Category Archives: Education

Minecraft in Education

The education potential of the game Minecraft is immediately apparent when you first start dividing wood and constructing a crafting table in the game. MinecraftEDU.com has a mission to help educators bring the game into the classroom and to engage learners in what the game has to offer:
The game is being used to teach more than just computer skills. It easily lends itself to science, technology, engineering and math explorations (STEM). But beyond that, language teachers are strengthening communication skills, civics teachers are exploring how societies function, and history teachers are having their students recreate ancient civilizations. It is not an exaggeration to say that the only limit is imagination!
They are creating a custom mod with features specifically designed for the education community and are making the game available at a discounted rate for schools. LINK: MinecraftEDU.com

Material for Instruction: John Ruskin’s Elements of Drawing

19th century artist and instructor John Ruskin founded a drawing school at Oxford University in 1871. Oxford has now posted his collection of images, notes and instruction into an immense online catalogue. While much of the physical work has been dispersed around the world, the web allows the collection to be seen in its entirety, with information cross-referenced for ease of browsing. Oxford has also added contemporary interpretation of Ruskin's teachings, as well as short drawing instruction videos. From the site:
He intended it not for the training of artists, but of ordinary men and women, who, by following his course, ‘might see greater beauties than they had hitherto seen in nature and in art, and thereby gain more pleasure in life’. His method required the student to master the rudiments of technique – outline, shading, colour – through a carefully directed course of lessons in copying both works of art and natural specimens.
Link: The Elements of Drawing

New Game and Mapping Curriculum for Students at HOLA

Last year I was invited to be a teaching artist at HOLA, a charter school in Hoboken. I developed a comic-book curriculum for children from K-2. Through 5 weekly classes we reviewed the concepts of character, setting and storyline and each student finished the class with a complete storybook. I've been invited again this year and I'm planning to teach game design. Here is my proposal. More

Drawing, TV and Executive Function

A recent study by the American Academy of Pediatrics found that 4 year olds who watched fast-paced cartoons, such as Sponge Bob Square Pants, had significantly less executive function than their control groups. They used 2 control groups; one that watched slower paced shows, and one that were given pencils and crayons to draw with. From the study:
In addition to the pacing, we speculate that the onslaught of fantastical events that was also present in the fast-paced show might have further exacerbated EF (Executive Function). Whereas familiar events are en-coded by established neural circuitry, there is no such circuitry for new and unexpected events, which fantastical events often are. Encoding new events is likely to be particularly depleting of cognitive resources, as orienting responses are repeatedly engaged in response to novel events.41 Because cognitive depletion taxes self- regulation, we hypothesize that the fantastical aspect of the fast-paced show could also be partly responsible for the EF effects seen here.

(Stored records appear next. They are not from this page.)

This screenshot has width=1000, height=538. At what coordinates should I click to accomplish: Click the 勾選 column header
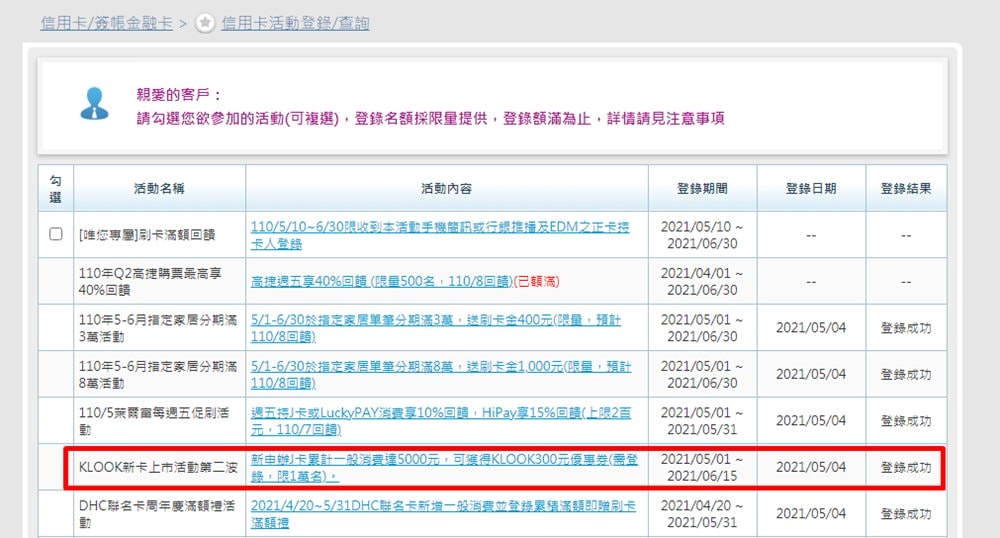[x=56, y=188]
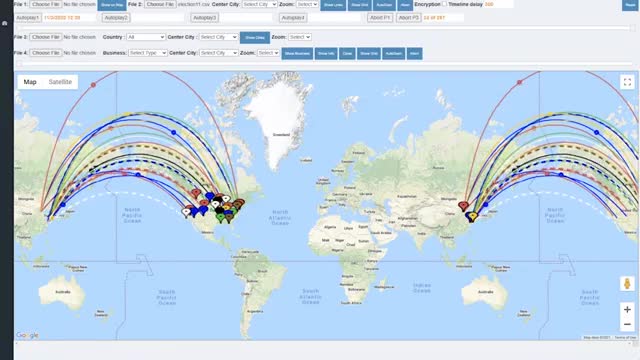Click the home icon in the dark sidebar
Screen dimensions: 640x360
5,23
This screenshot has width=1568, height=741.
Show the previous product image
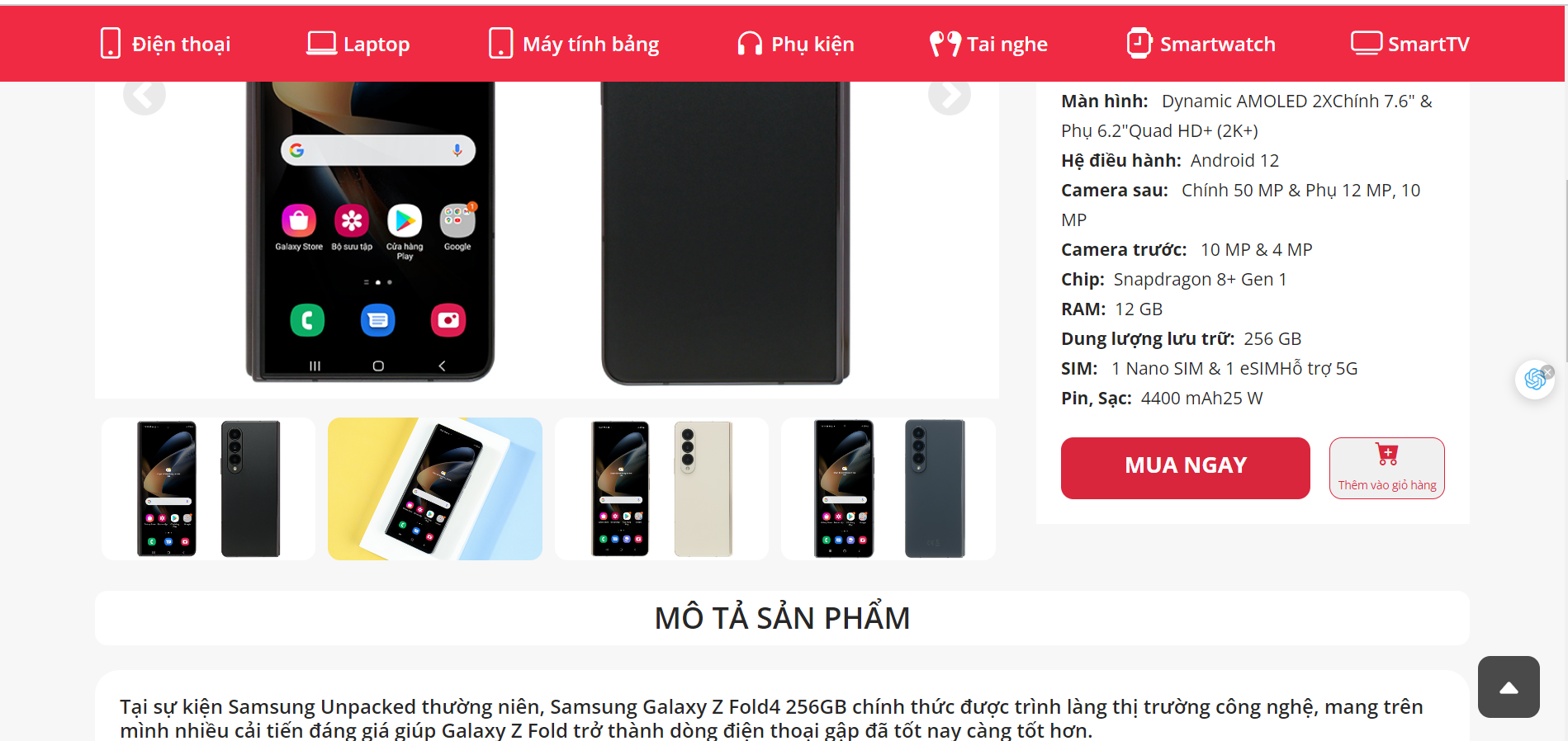pos(144,95)
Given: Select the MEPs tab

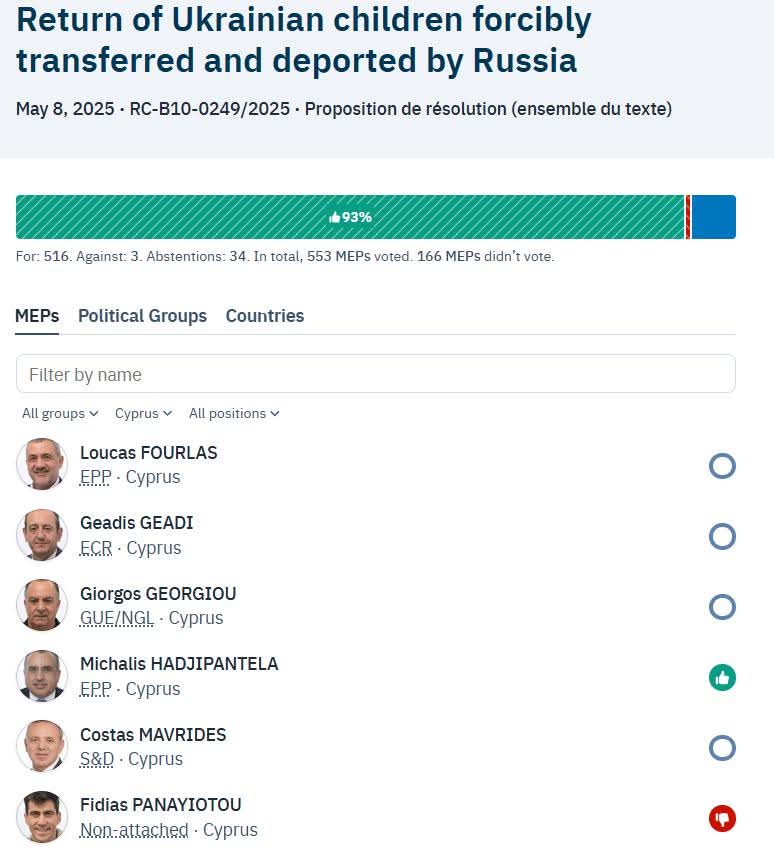Looking at the screenshot, I should click(x=37, y=316).
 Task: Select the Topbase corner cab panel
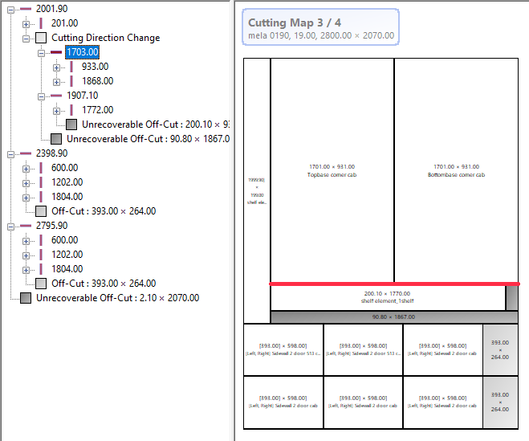point(332,170)
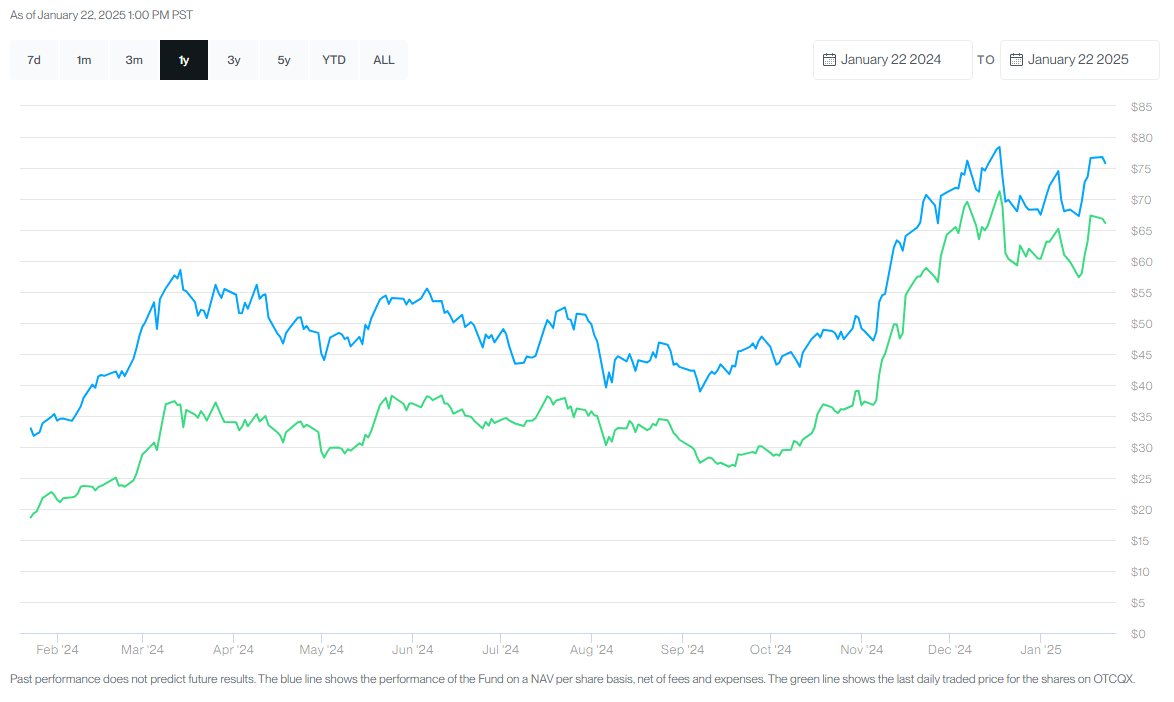
Task: View year-to-date performance with YTD
Action: (333, 59)
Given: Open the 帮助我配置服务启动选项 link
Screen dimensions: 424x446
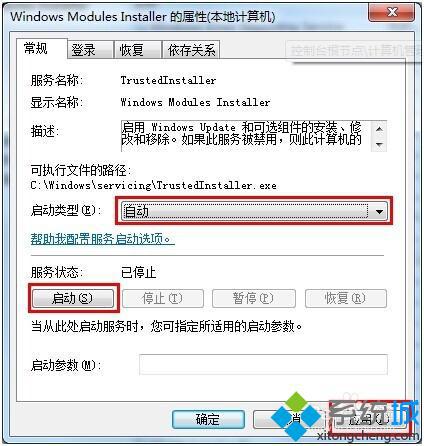Looking at the screenshot, I should [x=103, y=239].
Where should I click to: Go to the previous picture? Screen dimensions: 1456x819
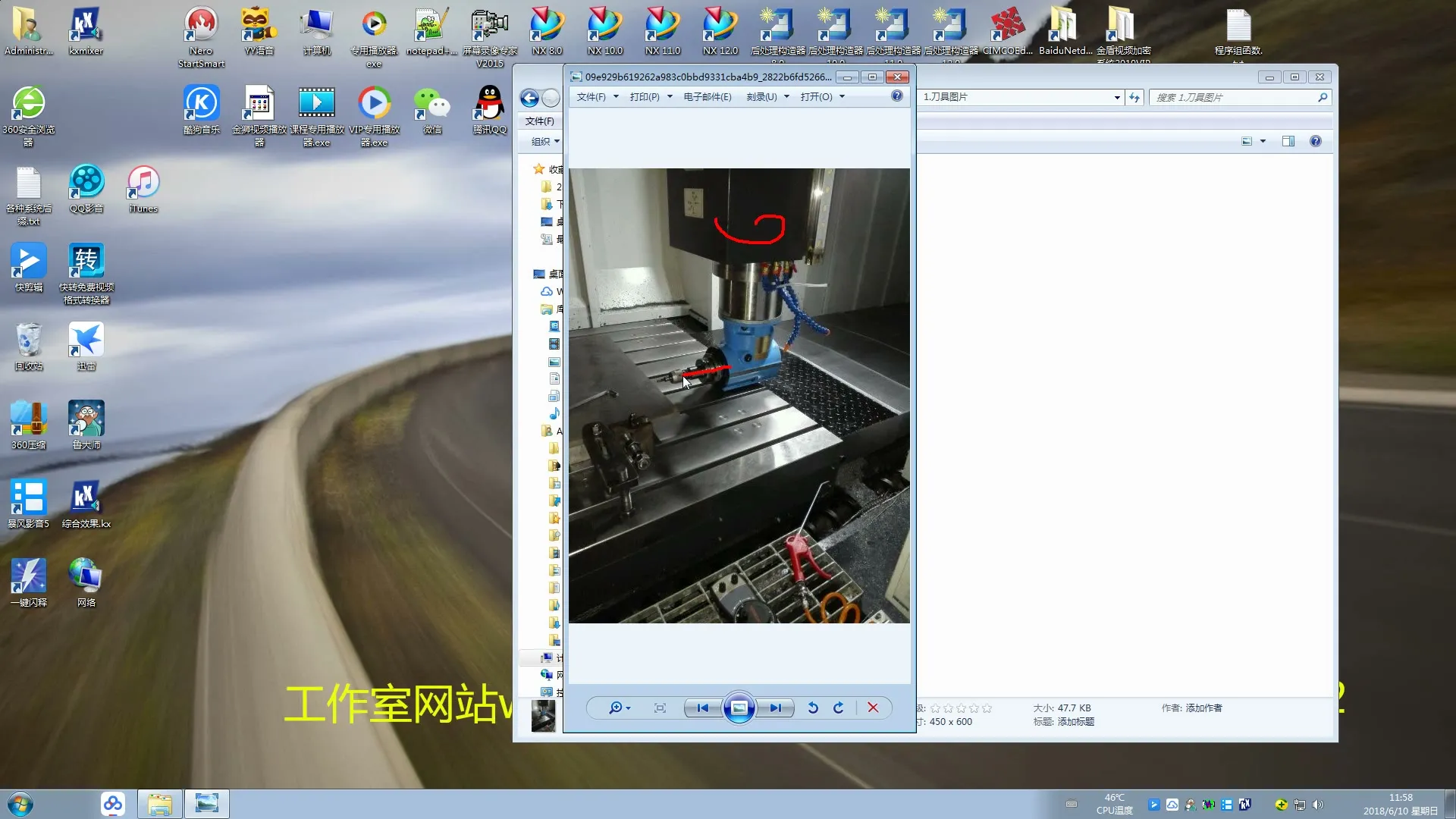click(702, 708)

This hypothesis will be tested in further research.

Visual Learning

A post on the "Power in Art" blog outlines the difference between visual and auditory learners. There's a great passage positing the idea that as a culture we cultivate visual learners, while our education system is based on an auditory model.
From infanthood, today’s students have been exposed to an incessant supply of visual stimuli via television, books, video-games, and computers. Some studies are even showing that as a result of the continual stimuli, the visual pathways in children’s brains are actually changing. Though this influx of visual stimuli is certainly a controversial topic - one side of the debate arguing that children should be taught to learn the “way they used to,” the other that children are now better multi-taskers and problem solvers; the fact is, that regardless of which side of the fence we’re on, today’s culture is cultivating the visual learner. Stimulating imagery is now the language we communicate with on a global level. We gather most of our information from a visual source. Whether it is a highway billboard, a monitor or an iphone, visual communication is the medium that children are using to gather (and retain) their information as well. If our education system won’t learn to speak their language, we risk the chance of not only leaving students disinterested in the classroom – we run the risk of leaving them behind completely.